> [Requirement 1] In the passage on open source and stewardship, what price is given for the boxed set?

> [Selected text]
#####

Open Source is one way I am a good steward This relates to the above. I'm a christian so I believe God holds me accountable to how I spend my money. Hardware leaves me little choice. I don't buy top of the line but I do have to buy it. That comes out to a couple hundred here, a couple hundred there. Software is the only place I have an opportunity to cut spending. And I only have that opportunity because of Open Source. Where else can I get an entire operating system, plus a development environment, plus an office suite, plus a whole host of ancillary apps to help me do my job for the low low price of 80 dollars in a boxed set, or 0 if I have an internet broadband connection? Certainly not in Closed Source Software.

#####

> [Requirement 2] Select each line of the listing that contains the word "arrow".

#####

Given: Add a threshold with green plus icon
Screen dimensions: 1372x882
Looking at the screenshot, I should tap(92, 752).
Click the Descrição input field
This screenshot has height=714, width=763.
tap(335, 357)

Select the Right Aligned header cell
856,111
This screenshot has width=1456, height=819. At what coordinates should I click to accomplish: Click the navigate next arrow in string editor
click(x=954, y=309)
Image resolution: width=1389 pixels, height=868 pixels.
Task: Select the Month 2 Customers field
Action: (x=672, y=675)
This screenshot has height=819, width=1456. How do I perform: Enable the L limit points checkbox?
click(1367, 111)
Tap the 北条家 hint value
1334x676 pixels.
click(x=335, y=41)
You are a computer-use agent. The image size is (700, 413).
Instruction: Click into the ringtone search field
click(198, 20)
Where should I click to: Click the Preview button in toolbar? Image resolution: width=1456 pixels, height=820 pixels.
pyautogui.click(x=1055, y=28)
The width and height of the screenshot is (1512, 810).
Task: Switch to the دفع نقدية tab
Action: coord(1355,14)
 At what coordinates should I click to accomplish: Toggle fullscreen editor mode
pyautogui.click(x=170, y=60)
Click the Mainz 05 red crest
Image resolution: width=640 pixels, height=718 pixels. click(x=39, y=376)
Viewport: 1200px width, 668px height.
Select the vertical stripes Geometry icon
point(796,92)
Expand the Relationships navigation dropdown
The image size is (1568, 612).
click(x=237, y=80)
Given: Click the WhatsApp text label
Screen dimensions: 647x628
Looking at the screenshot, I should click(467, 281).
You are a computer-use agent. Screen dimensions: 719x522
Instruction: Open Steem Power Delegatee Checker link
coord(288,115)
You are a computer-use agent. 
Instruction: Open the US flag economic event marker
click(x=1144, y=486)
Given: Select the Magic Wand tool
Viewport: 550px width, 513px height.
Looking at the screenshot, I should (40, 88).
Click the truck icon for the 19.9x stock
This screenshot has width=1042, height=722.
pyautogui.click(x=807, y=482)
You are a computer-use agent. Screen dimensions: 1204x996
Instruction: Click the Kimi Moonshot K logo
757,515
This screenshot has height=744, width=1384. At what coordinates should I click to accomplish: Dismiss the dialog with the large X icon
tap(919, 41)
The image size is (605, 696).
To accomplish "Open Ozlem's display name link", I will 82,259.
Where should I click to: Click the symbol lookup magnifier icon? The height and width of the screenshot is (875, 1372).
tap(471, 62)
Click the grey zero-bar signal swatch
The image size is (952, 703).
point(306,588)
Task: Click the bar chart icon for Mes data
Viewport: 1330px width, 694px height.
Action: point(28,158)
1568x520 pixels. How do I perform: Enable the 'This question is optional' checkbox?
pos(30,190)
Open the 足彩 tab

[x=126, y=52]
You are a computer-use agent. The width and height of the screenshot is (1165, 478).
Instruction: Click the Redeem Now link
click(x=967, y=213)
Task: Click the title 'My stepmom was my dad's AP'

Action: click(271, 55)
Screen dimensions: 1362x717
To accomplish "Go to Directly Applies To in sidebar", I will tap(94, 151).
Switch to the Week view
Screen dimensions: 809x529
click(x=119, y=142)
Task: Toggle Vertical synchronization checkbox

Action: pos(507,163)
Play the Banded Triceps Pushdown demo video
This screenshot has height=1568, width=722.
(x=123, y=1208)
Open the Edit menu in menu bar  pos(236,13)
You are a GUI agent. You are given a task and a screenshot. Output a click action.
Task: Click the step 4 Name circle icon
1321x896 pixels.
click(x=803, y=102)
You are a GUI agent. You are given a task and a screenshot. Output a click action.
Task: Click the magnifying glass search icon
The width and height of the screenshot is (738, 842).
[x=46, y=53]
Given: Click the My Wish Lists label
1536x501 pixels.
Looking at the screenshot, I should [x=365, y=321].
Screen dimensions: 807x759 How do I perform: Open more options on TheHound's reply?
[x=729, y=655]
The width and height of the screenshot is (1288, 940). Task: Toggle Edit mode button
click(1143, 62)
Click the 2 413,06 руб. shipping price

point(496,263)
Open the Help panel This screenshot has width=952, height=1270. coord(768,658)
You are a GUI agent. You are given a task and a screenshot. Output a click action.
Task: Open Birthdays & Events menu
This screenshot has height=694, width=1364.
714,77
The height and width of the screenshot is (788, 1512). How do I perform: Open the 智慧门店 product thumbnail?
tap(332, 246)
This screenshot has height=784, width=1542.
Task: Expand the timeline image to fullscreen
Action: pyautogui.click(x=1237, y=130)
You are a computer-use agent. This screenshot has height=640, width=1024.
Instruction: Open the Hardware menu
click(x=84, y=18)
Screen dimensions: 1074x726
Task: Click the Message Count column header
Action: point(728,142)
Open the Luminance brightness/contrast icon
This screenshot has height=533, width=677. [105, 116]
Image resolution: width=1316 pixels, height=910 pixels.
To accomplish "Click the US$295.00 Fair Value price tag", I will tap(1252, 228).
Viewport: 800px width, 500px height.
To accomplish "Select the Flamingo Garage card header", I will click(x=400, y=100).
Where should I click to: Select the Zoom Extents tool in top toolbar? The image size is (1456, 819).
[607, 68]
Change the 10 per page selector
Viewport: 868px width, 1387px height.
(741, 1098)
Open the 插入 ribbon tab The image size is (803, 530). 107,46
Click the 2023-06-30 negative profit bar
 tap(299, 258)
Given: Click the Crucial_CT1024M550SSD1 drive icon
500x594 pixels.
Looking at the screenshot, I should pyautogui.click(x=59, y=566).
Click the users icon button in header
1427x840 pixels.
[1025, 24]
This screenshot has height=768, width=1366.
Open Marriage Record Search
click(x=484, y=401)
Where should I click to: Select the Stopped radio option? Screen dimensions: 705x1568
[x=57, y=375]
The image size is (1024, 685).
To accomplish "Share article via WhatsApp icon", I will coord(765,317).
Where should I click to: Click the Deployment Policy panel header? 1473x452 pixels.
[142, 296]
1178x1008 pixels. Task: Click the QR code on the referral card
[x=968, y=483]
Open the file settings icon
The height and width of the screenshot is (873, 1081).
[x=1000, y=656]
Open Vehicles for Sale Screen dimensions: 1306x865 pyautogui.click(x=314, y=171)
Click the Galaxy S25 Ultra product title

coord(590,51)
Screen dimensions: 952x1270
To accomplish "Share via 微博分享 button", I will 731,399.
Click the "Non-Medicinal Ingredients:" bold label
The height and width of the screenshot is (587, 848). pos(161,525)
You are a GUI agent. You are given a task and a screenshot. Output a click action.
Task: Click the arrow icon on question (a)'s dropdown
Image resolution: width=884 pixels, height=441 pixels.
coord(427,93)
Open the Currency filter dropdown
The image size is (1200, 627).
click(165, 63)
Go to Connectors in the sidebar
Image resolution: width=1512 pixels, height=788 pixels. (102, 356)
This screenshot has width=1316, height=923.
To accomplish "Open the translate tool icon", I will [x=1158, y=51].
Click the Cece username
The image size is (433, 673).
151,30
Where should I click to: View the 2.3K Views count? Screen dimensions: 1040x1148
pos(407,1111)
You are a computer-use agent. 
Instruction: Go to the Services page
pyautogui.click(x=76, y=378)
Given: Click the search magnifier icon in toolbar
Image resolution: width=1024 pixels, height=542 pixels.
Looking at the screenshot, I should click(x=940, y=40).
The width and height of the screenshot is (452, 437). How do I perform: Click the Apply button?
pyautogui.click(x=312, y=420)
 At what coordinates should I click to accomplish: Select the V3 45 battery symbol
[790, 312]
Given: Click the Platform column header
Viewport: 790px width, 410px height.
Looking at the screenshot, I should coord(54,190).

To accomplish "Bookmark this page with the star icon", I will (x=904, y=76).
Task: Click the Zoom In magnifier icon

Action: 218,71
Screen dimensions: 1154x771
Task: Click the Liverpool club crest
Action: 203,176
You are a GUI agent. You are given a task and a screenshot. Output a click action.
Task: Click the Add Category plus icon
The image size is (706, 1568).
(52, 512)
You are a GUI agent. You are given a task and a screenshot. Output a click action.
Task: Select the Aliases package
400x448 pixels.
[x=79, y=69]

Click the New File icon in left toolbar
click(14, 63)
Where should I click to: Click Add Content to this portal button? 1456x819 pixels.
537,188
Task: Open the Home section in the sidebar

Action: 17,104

#####

> [Exercise result 1] 80 dollars.

> [Exercise result 2]
This screenshot has width=1456, height=819. At what coordinates should I click to accomplish: Click the navigate next arrow in string editor
Task: Click the arrow icon on question (a)'s dropdown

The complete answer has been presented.